305 Functional Nanomaterials Based On Janus Nanoparticles

Thursday, November 5, 2009: 4:00 PM
Ballroom C+D (Camino Real Hotel)
Sulolit Pradhan , Department of Chemistry and Biochemistry, University of California, Santa Cruz, CA
Li-Ping Xu , Department of Chemistry and Biochemistry, University of California, Santa Cruz, CA
Shaowei Chen , Department of Chemistry and Biochemistry, University of California, Santa Cruz, CA
Functional nanomaterials based on Janus nanoparticles were prepared by using gold nanoparticles as the illustrating example, where ligand exchange reactions of a Langmuir monolayer of hydrophobic alkanethiolate-passivated gold nanoparticles occurred at relatively high surface pressures with hydrophilic thiol derivatives injected into the water subphase. The unique amphiphilic characters were confirmed by a variety of experimental measurements, including contact angle measurements, adhesion force microscopy, FTIR, UV-visible, and NMR spectroscopies.
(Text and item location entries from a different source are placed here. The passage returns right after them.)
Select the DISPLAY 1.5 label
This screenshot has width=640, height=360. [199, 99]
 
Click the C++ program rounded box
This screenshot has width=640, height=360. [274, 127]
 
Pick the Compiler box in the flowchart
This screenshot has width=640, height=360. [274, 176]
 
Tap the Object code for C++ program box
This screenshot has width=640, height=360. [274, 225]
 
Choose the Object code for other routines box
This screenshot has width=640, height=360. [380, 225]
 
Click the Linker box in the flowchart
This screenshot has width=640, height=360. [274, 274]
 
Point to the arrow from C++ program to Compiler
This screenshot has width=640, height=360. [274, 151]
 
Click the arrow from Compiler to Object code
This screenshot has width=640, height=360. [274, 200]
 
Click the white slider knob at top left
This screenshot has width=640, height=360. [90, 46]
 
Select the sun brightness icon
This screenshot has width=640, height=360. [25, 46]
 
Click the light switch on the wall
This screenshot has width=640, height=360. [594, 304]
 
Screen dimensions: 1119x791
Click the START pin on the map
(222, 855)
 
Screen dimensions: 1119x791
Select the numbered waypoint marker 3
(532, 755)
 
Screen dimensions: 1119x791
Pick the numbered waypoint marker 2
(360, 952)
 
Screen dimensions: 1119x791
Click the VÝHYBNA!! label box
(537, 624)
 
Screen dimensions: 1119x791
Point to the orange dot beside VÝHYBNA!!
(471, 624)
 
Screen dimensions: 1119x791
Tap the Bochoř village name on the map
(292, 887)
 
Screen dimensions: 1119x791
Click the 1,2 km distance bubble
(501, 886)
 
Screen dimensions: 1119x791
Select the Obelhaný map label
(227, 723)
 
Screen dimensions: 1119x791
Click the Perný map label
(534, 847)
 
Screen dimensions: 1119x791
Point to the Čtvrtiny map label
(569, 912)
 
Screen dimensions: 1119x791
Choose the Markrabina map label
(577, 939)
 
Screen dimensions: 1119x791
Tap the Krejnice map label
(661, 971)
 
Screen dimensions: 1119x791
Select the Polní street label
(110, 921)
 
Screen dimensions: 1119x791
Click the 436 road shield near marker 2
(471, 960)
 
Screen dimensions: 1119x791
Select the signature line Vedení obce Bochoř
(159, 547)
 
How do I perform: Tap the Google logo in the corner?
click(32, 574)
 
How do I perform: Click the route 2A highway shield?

Interestingly, the resulting Janus nanoparticles exhibited vastly differently electronic conductivity properties when they were deposited onto an IDA electrode surface in the heads-down or tails-down configuration. In addition, the Janus nanoparticles might be used for the preparation of more complicated functional materials. For instance, Au-TiO2 snowman-like heterodimer nanoparticles have been prepared by a surface sol gel process based on gold Janus nanoparticles. TEM measurements showed that the resulting TiO2 nanoparticles exhibited well-defined lattice fringes that were consistent with the (101) diffraction planes of anatase TiO2. The heterodimer nanoparticles displayed apparent photoluminescence that was ascribed to electronic transitions involving trap states of the TiO2 particles, and the photocatalytic activity was manifested by the oxidative conversion of methanol into formaldehyde. The enhanced photocatalytic performance, as compared to that of the TiO2 nanoparticles alone, was ascribed to the effective charge separation of photogenerated electrons and holes at the Au-TiO2 interface that was facilitated by the close proximity of the gold nanoparticles. The results suggest that the snowman-like heterodimers might be exploited as a homogeneous photocatalytic system for the preparation of functional molecules and materials.